*TEXT SEGMENT*:

----

Ask a Psychologist

by Lisa Little, M.Sc., Chartered Psychologist

(About Lisa)

(This question answered on or before: 2007-01-10)

Q:

I have a daughter who has fallen in love with a charming young man. My concern is that this young man, now 20, was diagnosed with bipolar disorder at the age of 14 (he has a family history). It seems to be "mild". He takes his medication, seems fine most of time, according to my daughter. I like this young man but I am worried about the future for my daughter should she continue to be involved with him --- which seems to be the plan.

What should a parent do? I've kept my mouth shut, but I can only see sorrow ahead.

KW


A:

Hello KW,

I would encourage you to share your feelings of fear with your daughter rather than remain silent with her. It is okay to share your feelings with your daughter and to let her know what it is that you are worried about. Are you worried that a relationship will be more difficult for her because of his bipolar condition? Are you worried that she will end up focusing on his condition and lose herself? Are you worried that if they have children together, that there is an increased risk of having a child with bipolar condition? Can you share your worries with her without having an expectation that she will terminate the relationship with him?

Even if she does experience sorrow (and she will because relationships hurt) with this young man, as a parent, you can not protect her from experiences that will hurt her. She needs to go through her own relational experiences and some aspects of the relationship will ultimately generate joy and some aspects will create sorrow.

We have a support group based in Calgary that offers support to people who are partners of, or family members of people with bipolar disorder. If you sense that she is struggling in any way with this issue in their relationship, you could recommend that she attend a support group, if there is one in your area. There are also dozens of books available on the subject and these are a valuable resource for partners and family members to read so that they can understand some of what people with bipolar disorder experience as a result of their medical condition.

----

*ENTRIES PROVIDED*:

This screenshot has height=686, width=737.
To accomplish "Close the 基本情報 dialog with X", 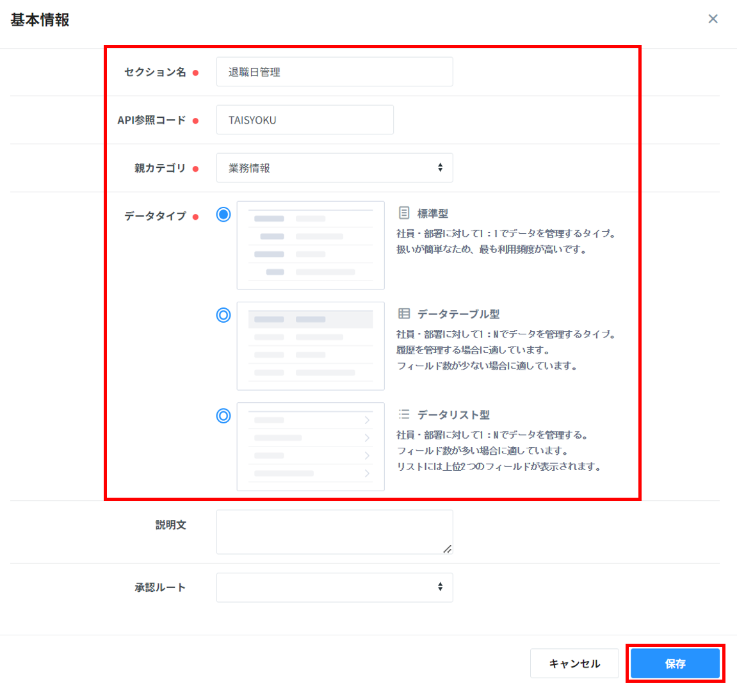I will click(x=713, y=19).
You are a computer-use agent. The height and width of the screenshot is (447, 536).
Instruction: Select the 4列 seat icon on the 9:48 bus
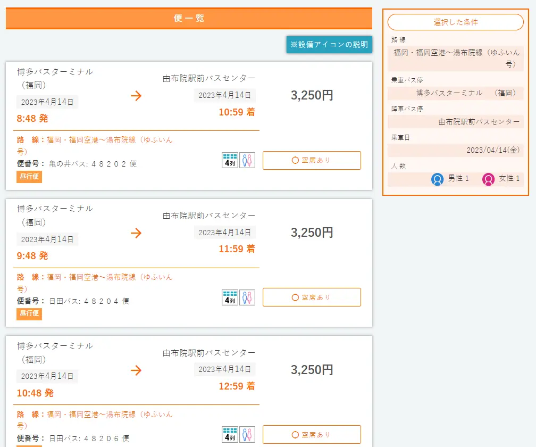(230, 297)
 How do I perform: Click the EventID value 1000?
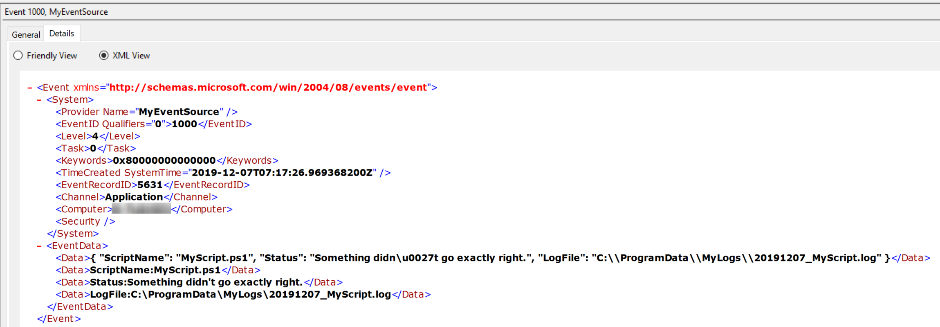coord(184,124)
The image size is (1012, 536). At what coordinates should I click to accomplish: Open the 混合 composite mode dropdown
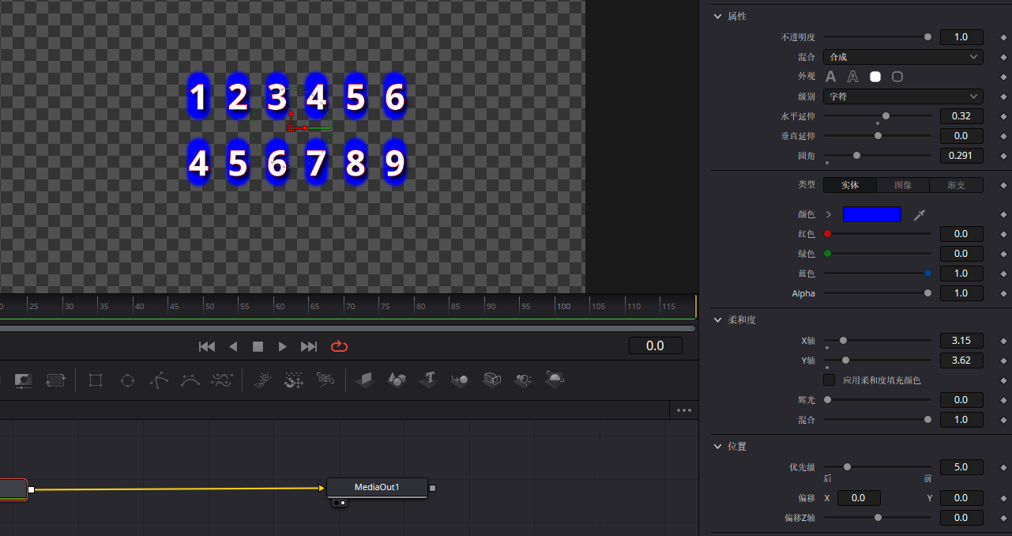click(903, 57)
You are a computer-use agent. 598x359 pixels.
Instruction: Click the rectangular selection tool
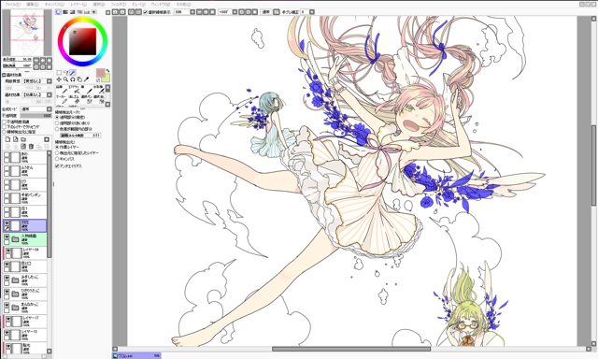coord(59,73)
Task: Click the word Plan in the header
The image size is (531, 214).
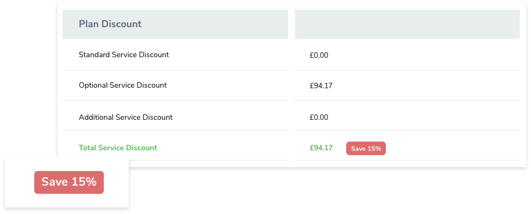Action: click(89, 24)
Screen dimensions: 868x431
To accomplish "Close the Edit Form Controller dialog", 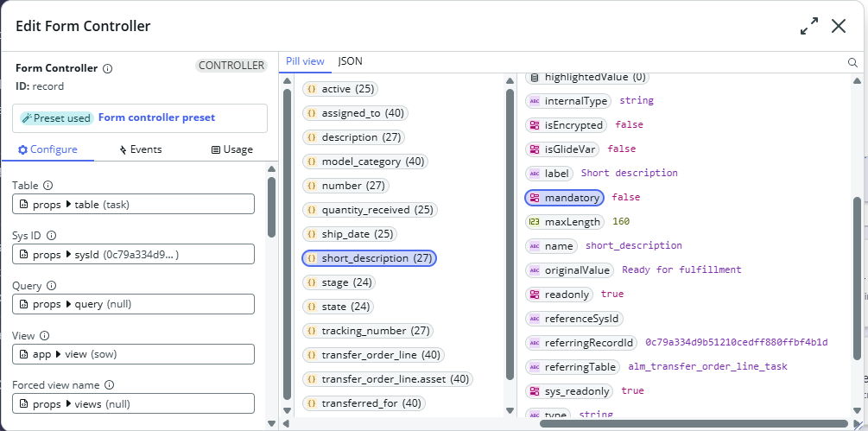I will click(838, 26).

----

Copy the portion of the advice column text starting at "Ask a Psychologist" and ending at "be the plan.".

Ask a Psychologist

by Lisa Little, M.Sc., Chartered Psychologist

(About Lisa)

(This question answered on or before: 2007-01-10)

Q:

I have a daughter who has fallen in love with a charming young man. My concern is that this young man, now 20, was diagnosed with bipolar disorder at the age of 14 (he has a family history). It seems to be "mild". He takes his medication, seems fine most of time, according to my daughter. I like this young man but I am worried about the future for my daughter should she continue to be involved with him --- which seems to be the plan.